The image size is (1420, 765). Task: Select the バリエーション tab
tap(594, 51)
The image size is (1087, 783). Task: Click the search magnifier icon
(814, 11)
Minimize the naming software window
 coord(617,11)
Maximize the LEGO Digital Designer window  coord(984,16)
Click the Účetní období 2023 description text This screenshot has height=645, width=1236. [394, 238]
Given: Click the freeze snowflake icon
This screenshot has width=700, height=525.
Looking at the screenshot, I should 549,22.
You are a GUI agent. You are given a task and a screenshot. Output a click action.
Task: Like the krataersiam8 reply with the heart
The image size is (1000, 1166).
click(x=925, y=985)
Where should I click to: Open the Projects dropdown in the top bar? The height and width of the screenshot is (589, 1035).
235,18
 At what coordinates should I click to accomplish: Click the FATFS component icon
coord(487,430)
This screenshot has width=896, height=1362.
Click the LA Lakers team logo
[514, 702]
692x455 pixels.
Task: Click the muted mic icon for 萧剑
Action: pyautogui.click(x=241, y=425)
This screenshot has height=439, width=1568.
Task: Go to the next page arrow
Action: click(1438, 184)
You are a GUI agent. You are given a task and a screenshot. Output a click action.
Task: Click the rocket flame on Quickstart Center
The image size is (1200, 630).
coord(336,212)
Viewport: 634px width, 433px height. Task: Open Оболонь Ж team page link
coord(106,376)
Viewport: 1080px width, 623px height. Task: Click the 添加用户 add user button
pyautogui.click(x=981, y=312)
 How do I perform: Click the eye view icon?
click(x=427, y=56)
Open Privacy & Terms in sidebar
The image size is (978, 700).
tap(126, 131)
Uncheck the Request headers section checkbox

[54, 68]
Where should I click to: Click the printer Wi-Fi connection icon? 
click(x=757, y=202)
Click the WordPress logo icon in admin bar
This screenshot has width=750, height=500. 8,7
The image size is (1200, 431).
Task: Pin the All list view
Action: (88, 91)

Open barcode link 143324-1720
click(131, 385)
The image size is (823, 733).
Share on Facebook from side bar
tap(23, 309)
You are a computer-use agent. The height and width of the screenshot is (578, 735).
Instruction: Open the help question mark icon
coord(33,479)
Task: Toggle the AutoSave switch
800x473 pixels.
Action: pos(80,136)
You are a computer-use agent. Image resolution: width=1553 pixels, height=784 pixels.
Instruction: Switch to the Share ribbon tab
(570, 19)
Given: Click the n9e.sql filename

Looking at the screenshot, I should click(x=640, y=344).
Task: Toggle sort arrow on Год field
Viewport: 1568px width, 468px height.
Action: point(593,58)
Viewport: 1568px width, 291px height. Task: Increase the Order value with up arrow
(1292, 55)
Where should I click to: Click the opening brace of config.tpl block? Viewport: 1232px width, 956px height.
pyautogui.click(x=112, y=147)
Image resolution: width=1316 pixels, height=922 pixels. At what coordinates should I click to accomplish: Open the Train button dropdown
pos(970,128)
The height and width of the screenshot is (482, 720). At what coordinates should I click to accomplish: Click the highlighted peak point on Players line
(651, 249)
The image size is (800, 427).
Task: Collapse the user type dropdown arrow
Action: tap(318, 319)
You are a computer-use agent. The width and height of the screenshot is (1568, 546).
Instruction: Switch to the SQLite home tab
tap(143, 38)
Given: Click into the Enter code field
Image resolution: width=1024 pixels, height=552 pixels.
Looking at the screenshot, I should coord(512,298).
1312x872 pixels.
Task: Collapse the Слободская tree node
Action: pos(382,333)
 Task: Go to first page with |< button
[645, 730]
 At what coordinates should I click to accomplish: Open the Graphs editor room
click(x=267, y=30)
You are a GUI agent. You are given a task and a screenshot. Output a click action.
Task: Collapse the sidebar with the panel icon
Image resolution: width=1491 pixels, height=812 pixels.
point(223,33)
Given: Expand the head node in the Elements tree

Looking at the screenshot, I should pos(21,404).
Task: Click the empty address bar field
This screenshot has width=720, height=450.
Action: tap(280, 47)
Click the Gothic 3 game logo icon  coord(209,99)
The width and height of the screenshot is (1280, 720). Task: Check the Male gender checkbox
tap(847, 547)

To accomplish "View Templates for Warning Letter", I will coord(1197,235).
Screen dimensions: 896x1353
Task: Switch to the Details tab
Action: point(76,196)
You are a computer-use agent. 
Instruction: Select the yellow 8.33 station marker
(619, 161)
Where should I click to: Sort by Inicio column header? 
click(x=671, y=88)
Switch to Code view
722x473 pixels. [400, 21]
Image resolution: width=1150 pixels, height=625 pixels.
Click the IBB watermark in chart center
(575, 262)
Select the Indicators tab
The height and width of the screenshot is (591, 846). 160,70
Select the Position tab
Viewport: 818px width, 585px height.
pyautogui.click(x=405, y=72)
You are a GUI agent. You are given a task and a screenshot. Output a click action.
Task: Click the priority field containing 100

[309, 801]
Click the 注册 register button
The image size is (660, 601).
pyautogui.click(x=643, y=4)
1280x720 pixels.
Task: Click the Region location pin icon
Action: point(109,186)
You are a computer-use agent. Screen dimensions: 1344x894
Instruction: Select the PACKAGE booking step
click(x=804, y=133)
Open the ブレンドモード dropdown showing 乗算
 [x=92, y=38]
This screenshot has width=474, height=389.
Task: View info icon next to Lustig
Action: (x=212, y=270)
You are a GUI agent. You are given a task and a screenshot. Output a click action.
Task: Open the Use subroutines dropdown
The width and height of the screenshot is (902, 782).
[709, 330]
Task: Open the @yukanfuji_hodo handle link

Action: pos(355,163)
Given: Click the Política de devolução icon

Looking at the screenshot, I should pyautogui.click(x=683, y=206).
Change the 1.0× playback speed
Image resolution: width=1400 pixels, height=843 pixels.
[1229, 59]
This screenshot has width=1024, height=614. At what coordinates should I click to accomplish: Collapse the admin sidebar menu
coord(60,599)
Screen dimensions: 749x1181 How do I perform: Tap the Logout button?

About this task: Return each line of the data above verbatim.

Answer to this exercise:
The image size is (1420, 765). Task: Select the バリエーション tab
tap(594, 51)
The image size is (1087, 783). Task: Click the search magnifier icon
(814, 11)
Minimize the naming software window
 coord(617,11)
Maximize the LEGO Digital Designer window  coord(984,16)
Click the Účetní období 2023 description text This screenshot has height=645, width=1236. [394, 238]
Given: Click the freeze snowflake icon
This screenshot has width=700, height=525.
Looking at the screenshot, I should 549,22.
You are a GUI agent. You are given a task and a screenshot. Output a click action.
Task: Like the krataersiam8 reply with the heart
The image size is (1000, 1166).
click(x=925, y=985)
Where should I click to: Open the Projects dropdown in the top bar? The height and width of the screenshot is (589, 1035).
235,18
 At what coordinates should I click to accomplish: Click the FATFS component icon
coord(487,430)
This screenshot has width=896, height=1362.
Click the LA Lakers team logo
[514, 702]
692x455 pixels.
Task: Click the muted mic icon for 萧剑
Action: pyautogui.click(x=241, y=425)
This screenshot has height=439, width=1568.
Task: Go to the next page arrow
Action: click(1438, 184)
You are a GUI agent. You are given a task and a screenshot. Output a click action.
Task: Click the rocket flame on Quickstart Center
The image size is (1200, 630).
coord(336,212)
Viewport: 634px width, 433px height. Task: Open Оболонь Ж team page link
coord(106,376)
Viewport: 1080px width, 623px height. Task: Click the 添加用户 add user button
pyautogui.click(x=981, y=312)
 How do I perform: Click the eye view icon?
click(x=427, y=56)
Open Privacy & Terms in sidebar
The image size is (978, 700).
tap(126, 131)
Uncheck the Request headers section checkbox

[54, 68]
Where should I click to: Click the printer Wi-Fi connection icon? 
click(x=757, y=202)
Click the WordPress logo icon in admin bar
This screenshot has width=750, height=500. 8,7
The image size is (1200, 431).
Task: Pin the All list view
Action: (88, 91)

Open barcode link 143324-1720
click(131, 385)
The image size is (823, 733).
Share on Facebook from side bar
tap(23, 309)
You are a computer-use agent. The height and width of the screenshot is (578, 735).
Instruction: Open the help question mark icon
coord(33,479)
Task: Toggle the AutoSave switch
800x473 pixels.
Action: pos(80,136)
You are a computer-use agent. Image resolution: width=1553 pixels, height=784 pixels.
Instruction: Switch to the Share ribbon tab
(570, 19)
Given: Click the n9e.sql filename

Looking at the screenshot, I should click(x=640, y=344).
Task: Toggle sort arrow on Год field
Viewport: 1568px width, 468px height.
Action: point(593,58)
Viewport: 1568px width, 291px height. Task: Increase the Order value with up arrow
(1292, 55)
Where should I click to: Click the opening brace of config.tpl block? Viewport: 1232px width, 956px height.
pyautogui.click(x=112, y=147)
Image resolution: width=1316 pixels, height=922 pixels. At what coordinates should I click to accomplish: Open the Train button dropdown
pos(970,128)
The height and width of the screenshot is (482, 720). At what coordinates should I click to accomplish: Click the highlighted peak point on Players line
(651, 249)
The image size is (800, 427).
Task: Collapse the user type dropdown arrow
Action: tap(318, 319)
You are a computer-use agent. The width and height of the screenshot is (1568, 546).
Instruction: Switch to the SQLite home tab
tap(143, 38)
Given: Click into the Enter code field
Image resolution: width=1024 pixels, height=552 pixels.
Looking at the screenshot, I should coord(512,298).
1312x872 pixels.
Task: Collapse the Слободская tree node
Action: pos(382,333)
 Task: Go to first page with |< button
[645, 730]
 At what coordinates should I click to accomplish: Open the Graphs editor room
click(x=267, y=30)
You are a GUI agent. You are given a task and a screenshot. Output a click action.
Task: Collapse the sidebar with the panel icon
Image resolution: width=1491 pixels, height=812 pixels.
point(223,33)
Given: Expand the head node in the Elements tree

Looking at the screenshot, I should pos(21,404).
Task: Click the empty address bar field
This screenshot has width=720, height=450.
Action: tap(280, 47)
Click the Gothic 3 game logo icon  coord(209,99)
The width and height of the screenshot is (1280, 720). Task: Check the Male gender checkbox
tap(847, 547)

To accomplish "View Templates for Warning Letter", I will coord(1197,235).
Screen dimensions: 896x1353
Task: Switch to the Details tab
Action: point(76,196)
You are a computer-use agent. 
Instruction: Select the yellow 8.33 station marker
(619, 161)
Where should I click to: Sort by Inicio column header? 
click(x=671, y=88)
Switch to Code view
722x473 pixels. [400, 21]
Image resolution: width=1150 pixels, height=625 pixels.
Click the IBB watermark in chart center
(575, 262)
Select the Indicators tab
The height and width of the screenshot is (591, 846). 160,70
Select the Position tab
Viewport: 818px width, 585px height.
pyautogui.click(x=405, y=72)
You are a GUI agent. You are given a task and a screenshot. Output a click action.
Task: Click the priority field containing 100

[309, 801]
Click the 注册 register button
The image size is (660, 601).
pyautogui.click(x=643, y=4)
1280x720 pixels.
Task: Click the Region location pin icon
Action: point(109,186)
You are a computer-use agent. Screen dimensions: 1344x894
Instruction: Select the PACKAGE booking step
click(x=804, y=133)
Open the ブレンドモード dropdown showing 乗算
 [x=92, y=38]
This screenshot has width=474, height=389.
Task: View info icon next to Lustig
Action: (x=212, y=270)
You are a GUI agent. You are given a task and a screenshot. Output a click action.
Task: Open the Use subroutines dropdown
The width and height of the screenshot is (902, 782).
[709, 330]
Task: Open the @yukanfuji_hodo handle link

Action: pos(355,163)
Given: Click the Política de devolução icon

Looking at the screenshot, I should pyautogui.click(x=683, y=206).
Change the 1.0× playback speed
Image resolution: width=1400 pixels, height=843 pixels.
[1229, 59]
This screenshot has width=1024, height=614. At what coordinates should I click to accomplish: Collapse the admin sidebar menu
coord(60,599)
Screen dimensions: 749x1181 How do I perform: Tap the Logout button?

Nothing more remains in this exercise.